# Exercise set:
A. Reproduce word for word the part of the news story on campaign volunteers that begins at the words "The headquarters of" and stops after the words "one Manchester resident.".
B. Resume the news story on campaign volunteers, picking up right after its last sentence.
— START OF Page extract —
MANCHESTER, N.H. — Campaign volunteers took on the
characteristics of perseverant polar bears yesterday, braving the
frosty temperatures as they preached their candidates’
messages to anyone who would listen.

Mira Levitan
Various campaign workers advocate their candidates outside the Webster School yesterday in Manchester. (JEFF LEHNERT/Daily)

The heterogeneous mixture of volunteers — from students to
senior citizens — yelled, sang and flashed signs all in an
attempt to convince voters of whom they should vote for as the
polls opened early in the morning.

Tim Hallanhan, a Boston Transportation Department worker, drove
more than 50 miles to Manchester for the day with a group of fellow
employees to support Sen. John Kerry.

“He’s the strongest candidate in the presidential
field. It’s not even close,” Hallahan said.

The Boston contingent staked its claim on a busy street corner
on a main road from 9 a.m. until the polls closed at 7 p.m.
yesterday.

“I’ve been following (Kerry) for many years. He is
an awesome U.S. senator,” said John McCarthy, who said he
dislikes President Bush because the economy was getting worse and
there were too many poor Americans.

Although Rep. Dennis Kucinich did not appear in Manchester on
Monday, he did spend part of the day yesterday canvassing the city
with his campaign volunteers, including guitarist Tim Reynolds,
known for his collaborations with Dave Matthews.

“When I sit with Dennis it is like my body is getting high
… he’s got love inside him,” Reynolds said.

Reynolds, who appeared with Kucinich at the popular Merrimack
restaurant, said volunteering is necessary regardless of a lack of
political interest. “If you don’t get involved all you
can do is bitch. If I didn’t help and a Republican president
(won the election) I would be pissed,” he said.

The headquarters of Sen. Joe Lieberman were filled with activity
in the morning, as the candidate placed phone calls to potential
voters. Lieberman’s wife, mother, sister and a legion of
volunteers gathered around him while he spent 10 minutes on the
phone with one Manchester resident.
— END OF Page extract —
— START OF Entries supplied —
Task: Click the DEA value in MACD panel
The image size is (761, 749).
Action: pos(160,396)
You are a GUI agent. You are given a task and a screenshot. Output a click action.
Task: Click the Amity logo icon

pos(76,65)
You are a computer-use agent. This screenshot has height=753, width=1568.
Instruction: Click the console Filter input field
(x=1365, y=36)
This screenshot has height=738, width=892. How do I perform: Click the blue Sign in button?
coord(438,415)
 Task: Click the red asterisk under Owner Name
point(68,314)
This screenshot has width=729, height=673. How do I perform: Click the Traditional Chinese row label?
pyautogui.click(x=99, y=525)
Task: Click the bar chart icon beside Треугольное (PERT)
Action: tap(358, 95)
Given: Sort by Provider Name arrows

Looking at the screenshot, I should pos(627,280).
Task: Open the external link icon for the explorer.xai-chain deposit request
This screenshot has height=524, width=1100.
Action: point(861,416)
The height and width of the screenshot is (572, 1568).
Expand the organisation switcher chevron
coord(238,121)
— END OF Entries supplied —
# Answers provided:
A.
The headquarters of Sen. Joe Lieberman were filled with activity
in the morning, as the candidate placed phone calls to potential
voters. Lieberman’s wife, mother, sister and a legion of
volunteers gathered around him while he spent 10 minutes on the
phone with one Manchester resident.

B.
The Senator’s mother, Marsha, said she has been
campaigning in Manchester for a couple of weeks and even rented an
apartment. “I’ve been campaigning with senior citizens
and having a great time at it,” she said.

“What I love most is that (Lieberman) is a man of
integrity. He is the real deal. What you see is what you
get,” said Audrey Blondin, a campaign volunteer.

No more than a block from Lieberman headquarters, Princeton
University sophomore Christopher Lloyd was calling New Hampshire
residents advocating the candidacy of Sen. John Edwards
(D-N.C.).

Lloyd said he was not an Edwards supporter until he heard the
Senator speak about “two separate America’s,” a
speech Edwards has delivered numerous times throughout the
campaign.

“I woke up at 3 a.m. and delivered literature to peoples
houses, scoped out restaurants with the advance team, (visited)
polling places … whenever someone needs me I’m
there,” Lloyd said.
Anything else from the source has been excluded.